> **Goal of the exercise**: What number of lines in the entries below include the string "output"? Respond with that number alone.

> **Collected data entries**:
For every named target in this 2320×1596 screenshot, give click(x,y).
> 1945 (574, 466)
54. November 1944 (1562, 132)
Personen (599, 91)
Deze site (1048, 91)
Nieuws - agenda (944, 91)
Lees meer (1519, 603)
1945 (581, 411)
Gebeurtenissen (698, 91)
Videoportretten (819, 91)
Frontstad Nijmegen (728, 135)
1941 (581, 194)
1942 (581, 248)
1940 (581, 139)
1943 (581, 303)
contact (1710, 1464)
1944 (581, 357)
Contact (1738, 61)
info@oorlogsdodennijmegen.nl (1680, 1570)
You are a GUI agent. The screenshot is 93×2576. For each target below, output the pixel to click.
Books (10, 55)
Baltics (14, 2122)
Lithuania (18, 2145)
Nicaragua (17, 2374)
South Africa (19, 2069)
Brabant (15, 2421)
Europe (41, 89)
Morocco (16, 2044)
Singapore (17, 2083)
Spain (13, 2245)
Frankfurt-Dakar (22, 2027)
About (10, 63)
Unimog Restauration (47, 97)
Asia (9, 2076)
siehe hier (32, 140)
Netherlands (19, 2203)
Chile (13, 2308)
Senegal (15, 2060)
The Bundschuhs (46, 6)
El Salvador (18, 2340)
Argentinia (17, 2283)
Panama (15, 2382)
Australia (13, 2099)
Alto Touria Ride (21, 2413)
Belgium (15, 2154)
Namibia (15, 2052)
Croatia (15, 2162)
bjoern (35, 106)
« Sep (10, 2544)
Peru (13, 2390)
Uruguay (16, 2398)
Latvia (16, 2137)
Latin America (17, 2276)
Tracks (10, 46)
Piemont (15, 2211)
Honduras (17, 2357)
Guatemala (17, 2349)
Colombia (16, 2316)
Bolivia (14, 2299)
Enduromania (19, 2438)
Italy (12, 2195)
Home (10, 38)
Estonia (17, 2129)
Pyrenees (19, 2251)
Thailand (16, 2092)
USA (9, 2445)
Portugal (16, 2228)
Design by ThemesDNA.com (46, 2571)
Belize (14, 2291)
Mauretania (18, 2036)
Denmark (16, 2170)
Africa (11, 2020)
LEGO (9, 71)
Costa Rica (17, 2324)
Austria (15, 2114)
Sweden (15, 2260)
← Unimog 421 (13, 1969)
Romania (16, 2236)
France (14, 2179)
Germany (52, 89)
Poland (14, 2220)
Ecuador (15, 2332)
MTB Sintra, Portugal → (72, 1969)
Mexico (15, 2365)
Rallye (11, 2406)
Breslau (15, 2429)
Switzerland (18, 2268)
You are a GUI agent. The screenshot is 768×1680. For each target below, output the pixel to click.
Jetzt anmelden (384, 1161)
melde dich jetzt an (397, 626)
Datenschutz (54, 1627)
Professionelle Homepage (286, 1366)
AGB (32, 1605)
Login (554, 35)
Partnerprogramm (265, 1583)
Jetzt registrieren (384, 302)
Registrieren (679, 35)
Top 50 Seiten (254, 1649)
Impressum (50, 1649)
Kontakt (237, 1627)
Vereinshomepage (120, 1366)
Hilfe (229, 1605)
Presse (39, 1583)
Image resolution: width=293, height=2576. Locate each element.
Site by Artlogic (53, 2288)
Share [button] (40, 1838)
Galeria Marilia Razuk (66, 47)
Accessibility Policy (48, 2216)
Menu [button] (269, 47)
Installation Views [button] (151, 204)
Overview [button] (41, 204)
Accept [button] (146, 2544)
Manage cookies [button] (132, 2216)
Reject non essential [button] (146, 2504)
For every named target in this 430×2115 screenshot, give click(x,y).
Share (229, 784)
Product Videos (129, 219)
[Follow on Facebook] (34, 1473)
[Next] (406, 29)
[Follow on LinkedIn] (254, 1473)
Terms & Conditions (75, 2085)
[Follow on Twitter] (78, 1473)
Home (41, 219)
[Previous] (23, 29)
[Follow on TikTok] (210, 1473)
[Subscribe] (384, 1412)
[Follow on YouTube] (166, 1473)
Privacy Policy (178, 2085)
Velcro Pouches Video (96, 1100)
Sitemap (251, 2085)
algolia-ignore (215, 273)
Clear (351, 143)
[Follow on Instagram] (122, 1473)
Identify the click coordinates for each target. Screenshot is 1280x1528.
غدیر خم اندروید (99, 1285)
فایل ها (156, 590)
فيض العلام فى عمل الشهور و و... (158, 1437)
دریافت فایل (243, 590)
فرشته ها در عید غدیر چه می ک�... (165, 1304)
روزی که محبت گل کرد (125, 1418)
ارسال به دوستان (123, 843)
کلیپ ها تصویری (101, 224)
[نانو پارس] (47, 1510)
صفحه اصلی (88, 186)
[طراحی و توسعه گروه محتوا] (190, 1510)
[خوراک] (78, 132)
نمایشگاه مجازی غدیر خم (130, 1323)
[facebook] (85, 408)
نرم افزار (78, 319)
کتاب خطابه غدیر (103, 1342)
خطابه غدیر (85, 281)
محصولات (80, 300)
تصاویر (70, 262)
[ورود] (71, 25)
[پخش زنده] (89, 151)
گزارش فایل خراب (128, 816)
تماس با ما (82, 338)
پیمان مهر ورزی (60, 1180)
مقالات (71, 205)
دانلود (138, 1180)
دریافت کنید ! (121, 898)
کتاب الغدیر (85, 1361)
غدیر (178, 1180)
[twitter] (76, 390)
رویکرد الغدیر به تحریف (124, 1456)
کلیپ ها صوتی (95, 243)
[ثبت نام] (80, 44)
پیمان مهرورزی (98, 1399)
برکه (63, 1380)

> **Expected answer**: 2